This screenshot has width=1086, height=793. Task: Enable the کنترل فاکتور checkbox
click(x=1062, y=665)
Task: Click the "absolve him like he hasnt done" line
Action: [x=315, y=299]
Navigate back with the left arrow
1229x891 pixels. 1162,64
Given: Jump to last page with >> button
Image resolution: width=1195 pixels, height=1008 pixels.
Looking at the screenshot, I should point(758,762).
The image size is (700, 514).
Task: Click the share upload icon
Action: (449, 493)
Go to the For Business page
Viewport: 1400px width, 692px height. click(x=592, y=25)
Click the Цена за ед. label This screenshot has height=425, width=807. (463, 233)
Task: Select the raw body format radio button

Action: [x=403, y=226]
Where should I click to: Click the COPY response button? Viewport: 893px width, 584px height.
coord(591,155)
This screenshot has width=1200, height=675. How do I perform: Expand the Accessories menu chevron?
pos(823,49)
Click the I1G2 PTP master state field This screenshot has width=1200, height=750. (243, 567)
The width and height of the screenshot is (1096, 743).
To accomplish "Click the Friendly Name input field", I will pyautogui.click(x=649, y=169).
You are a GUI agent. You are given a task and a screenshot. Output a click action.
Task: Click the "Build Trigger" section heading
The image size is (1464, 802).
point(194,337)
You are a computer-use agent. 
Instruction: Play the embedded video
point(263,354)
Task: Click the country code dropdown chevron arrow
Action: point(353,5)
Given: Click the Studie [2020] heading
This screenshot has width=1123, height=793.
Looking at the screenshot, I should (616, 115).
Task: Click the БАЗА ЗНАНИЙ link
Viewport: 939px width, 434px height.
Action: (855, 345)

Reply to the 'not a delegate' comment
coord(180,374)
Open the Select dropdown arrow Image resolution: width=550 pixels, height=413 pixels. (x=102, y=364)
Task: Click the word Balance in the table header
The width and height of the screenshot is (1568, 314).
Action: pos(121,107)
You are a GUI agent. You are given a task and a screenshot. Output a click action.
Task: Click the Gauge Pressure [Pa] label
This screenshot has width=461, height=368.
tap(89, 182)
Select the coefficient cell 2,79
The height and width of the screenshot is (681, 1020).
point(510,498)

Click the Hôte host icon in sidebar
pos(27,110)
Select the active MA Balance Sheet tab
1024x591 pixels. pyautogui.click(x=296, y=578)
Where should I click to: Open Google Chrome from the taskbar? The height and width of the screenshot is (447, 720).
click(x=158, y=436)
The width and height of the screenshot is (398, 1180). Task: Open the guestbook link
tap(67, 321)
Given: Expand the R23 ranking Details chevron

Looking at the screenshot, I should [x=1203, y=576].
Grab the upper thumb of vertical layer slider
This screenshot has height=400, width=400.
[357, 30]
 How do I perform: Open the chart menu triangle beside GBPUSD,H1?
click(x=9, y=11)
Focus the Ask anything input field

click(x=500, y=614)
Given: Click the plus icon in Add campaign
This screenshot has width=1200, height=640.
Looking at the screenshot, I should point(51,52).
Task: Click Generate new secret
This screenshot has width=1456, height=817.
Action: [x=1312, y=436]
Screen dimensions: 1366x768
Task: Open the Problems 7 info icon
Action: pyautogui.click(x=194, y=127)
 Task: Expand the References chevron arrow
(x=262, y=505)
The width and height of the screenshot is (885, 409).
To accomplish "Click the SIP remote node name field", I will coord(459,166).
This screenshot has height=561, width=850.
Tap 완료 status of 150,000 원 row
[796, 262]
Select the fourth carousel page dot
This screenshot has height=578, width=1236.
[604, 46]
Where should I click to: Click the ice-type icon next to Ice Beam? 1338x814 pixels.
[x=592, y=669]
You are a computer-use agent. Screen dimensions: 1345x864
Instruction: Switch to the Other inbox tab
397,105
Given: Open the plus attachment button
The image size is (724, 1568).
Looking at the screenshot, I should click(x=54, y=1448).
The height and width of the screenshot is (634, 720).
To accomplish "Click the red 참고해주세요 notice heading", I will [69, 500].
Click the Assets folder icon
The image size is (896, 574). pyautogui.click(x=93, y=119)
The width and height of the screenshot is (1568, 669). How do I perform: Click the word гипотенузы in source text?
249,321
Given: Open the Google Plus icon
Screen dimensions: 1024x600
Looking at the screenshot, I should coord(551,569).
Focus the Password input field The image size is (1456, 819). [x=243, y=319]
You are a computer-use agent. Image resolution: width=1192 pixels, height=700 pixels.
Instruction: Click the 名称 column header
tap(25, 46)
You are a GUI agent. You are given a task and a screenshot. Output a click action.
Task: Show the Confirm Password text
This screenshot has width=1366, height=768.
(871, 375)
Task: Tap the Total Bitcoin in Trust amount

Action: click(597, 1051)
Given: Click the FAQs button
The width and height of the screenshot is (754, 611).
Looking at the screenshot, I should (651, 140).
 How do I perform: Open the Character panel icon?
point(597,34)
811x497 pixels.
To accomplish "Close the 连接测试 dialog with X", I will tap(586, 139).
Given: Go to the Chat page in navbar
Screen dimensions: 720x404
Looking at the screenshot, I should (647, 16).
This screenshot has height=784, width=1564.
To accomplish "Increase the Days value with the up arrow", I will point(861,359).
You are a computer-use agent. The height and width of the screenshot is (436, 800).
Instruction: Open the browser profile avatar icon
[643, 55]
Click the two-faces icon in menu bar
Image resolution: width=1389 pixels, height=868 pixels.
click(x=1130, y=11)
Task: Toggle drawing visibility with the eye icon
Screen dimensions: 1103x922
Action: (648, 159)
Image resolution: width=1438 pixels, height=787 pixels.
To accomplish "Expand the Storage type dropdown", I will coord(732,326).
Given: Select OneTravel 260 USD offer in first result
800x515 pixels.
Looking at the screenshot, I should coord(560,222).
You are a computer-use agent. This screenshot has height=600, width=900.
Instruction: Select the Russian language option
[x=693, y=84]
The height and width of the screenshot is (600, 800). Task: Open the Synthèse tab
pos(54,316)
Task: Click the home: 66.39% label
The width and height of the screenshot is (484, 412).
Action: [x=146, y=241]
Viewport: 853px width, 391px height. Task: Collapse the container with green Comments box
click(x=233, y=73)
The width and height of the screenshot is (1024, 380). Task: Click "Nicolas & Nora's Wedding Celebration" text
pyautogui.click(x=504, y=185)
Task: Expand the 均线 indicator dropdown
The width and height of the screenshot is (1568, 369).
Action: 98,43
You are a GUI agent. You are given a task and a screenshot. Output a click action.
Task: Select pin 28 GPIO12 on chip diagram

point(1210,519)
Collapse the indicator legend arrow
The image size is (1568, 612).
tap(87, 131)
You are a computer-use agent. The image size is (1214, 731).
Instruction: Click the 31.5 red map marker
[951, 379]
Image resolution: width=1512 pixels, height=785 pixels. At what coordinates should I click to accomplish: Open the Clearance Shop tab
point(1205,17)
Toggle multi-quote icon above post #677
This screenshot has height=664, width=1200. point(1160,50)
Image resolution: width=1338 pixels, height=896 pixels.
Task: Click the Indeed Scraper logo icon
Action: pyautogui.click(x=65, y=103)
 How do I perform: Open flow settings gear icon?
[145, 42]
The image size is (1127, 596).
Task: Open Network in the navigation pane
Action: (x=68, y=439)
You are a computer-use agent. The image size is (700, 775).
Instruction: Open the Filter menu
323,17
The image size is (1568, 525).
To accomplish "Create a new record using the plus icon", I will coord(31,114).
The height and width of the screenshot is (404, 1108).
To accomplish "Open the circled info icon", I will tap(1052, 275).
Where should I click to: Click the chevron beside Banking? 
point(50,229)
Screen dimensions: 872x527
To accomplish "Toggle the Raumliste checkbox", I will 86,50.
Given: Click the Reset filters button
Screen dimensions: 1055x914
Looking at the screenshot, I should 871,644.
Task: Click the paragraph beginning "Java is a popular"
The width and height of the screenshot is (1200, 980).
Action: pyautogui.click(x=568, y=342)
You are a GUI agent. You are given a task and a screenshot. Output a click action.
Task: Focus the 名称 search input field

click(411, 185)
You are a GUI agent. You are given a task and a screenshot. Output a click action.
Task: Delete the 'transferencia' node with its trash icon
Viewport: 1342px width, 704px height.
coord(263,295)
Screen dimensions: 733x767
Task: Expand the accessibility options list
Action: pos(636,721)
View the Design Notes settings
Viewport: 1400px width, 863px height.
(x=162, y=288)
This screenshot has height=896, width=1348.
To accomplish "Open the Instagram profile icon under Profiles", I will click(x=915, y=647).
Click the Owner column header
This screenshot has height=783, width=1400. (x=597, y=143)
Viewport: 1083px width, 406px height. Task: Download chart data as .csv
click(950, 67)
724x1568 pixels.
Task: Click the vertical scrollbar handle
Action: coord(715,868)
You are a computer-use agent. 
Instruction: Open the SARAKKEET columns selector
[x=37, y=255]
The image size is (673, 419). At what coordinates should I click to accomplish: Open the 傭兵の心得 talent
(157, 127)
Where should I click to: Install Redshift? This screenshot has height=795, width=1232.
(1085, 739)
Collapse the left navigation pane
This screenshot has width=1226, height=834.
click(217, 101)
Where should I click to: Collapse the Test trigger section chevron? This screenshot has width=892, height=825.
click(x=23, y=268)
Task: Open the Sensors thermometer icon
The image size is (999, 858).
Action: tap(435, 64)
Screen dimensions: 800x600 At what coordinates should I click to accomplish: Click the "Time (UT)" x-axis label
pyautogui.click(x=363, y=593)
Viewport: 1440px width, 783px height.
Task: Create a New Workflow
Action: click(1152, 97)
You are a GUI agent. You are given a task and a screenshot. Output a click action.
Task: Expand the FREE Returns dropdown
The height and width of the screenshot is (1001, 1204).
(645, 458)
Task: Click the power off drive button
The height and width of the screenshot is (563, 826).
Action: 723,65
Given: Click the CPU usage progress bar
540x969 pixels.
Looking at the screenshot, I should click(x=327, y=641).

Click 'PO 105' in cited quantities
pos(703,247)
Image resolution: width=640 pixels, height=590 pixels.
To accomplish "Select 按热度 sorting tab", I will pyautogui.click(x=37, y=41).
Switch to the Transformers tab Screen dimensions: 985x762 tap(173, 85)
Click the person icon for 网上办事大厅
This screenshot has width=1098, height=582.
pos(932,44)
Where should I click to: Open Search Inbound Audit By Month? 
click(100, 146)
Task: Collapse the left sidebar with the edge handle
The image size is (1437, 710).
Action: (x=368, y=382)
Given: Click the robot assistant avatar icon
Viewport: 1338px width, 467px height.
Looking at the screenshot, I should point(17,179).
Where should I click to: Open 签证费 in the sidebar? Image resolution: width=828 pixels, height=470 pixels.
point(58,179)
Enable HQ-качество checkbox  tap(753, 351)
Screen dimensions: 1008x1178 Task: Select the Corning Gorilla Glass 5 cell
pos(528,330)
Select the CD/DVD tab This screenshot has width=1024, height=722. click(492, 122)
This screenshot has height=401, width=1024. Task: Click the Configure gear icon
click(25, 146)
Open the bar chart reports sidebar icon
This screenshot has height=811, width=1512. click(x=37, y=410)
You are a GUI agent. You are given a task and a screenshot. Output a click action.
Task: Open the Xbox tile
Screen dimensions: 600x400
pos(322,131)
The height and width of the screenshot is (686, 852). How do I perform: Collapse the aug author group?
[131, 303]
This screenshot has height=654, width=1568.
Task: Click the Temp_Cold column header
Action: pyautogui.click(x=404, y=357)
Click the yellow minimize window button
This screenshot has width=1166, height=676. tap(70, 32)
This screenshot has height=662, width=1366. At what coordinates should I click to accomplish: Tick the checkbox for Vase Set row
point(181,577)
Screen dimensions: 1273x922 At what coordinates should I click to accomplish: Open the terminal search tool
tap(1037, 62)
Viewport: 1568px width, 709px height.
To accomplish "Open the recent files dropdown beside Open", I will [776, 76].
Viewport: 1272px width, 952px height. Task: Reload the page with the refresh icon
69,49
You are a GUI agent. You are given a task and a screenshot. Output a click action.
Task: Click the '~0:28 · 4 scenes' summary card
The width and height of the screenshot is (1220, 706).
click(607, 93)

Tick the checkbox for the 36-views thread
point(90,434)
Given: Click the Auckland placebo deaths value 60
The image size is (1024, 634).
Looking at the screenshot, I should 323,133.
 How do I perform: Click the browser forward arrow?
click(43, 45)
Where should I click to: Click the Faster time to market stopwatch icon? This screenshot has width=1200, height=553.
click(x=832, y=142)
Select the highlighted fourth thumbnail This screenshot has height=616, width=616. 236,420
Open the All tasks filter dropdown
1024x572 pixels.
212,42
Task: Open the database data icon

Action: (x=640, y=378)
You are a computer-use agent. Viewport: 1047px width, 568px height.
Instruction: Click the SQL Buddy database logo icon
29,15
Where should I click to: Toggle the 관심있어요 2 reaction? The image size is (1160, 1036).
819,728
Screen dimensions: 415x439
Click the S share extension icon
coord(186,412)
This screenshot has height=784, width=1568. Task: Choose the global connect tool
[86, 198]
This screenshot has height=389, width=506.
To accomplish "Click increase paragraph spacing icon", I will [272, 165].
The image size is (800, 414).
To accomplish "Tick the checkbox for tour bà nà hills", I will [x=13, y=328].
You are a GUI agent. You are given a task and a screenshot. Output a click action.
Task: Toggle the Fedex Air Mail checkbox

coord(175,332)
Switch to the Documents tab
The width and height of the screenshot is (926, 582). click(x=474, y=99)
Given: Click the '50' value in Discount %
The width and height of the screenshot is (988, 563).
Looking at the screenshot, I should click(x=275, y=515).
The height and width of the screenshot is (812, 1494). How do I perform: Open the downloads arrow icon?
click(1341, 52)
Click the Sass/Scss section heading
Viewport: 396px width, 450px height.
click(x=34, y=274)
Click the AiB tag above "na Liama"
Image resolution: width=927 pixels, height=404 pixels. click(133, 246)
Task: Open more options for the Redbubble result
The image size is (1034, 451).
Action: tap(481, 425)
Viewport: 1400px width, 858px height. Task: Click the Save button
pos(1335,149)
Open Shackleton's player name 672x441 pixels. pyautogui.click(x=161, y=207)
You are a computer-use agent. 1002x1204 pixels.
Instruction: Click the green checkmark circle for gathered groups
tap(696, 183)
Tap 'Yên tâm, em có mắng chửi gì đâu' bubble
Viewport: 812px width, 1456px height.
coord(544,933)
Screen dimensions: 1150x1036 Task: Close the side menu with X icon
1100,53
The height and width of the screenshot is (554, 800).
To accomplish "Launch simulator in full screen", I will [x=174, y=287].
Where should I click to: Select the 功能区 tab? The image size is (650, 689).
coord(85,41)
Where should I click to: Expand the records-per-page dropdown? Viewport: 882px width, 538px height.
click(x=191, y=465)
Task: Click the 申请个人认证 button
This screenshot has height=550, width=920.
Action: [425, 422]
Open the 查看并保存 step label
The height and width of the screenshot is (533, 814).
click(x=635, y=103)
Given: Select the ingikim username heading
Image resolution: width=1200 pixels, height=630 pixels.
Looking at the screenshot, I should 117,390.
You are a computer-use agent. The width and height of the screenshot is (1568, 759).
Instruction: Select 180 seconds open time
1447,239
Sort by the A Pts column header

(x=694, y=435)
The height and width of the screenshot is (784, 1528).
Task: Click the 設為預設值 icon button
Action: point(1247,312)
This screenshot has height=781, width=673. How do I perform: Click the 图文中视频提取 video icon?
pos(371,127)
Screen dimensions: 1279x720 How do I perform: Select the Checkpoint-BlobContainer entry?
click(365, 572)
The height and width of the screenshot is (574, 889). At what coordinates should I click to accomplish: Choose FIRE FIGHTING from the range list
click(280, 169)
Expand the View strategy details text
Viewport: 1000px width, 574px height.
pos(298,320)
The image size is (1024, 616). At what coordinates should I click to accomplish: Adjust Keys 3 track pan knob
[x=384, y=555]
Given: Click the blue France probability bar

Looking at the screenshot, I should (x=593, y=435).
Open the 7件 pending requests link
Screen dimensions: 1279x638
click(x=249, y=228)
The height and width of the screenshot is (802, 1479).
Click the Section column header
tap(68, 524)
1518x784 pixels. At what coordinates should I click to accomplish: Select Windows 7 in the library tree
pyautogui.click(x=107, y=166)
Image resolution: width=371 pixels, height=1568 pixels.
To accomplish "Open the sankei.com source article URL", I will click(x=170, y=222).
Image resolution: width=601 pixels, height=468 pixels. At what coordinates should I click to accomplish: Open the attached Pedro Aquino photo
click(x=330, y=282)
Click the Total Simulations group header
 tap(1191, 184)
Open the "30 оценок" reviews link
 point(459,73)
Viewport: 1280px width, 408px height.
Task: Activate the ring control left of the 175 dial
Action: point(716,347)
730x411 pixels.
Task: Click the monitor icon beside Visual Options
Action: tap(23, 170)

**The problem:** Extract every line of the records above that contains the word "result".

**Answer box:**
Given: Select OneTravel 260 USD offer in first result
Task: Open more options for the Redbubble result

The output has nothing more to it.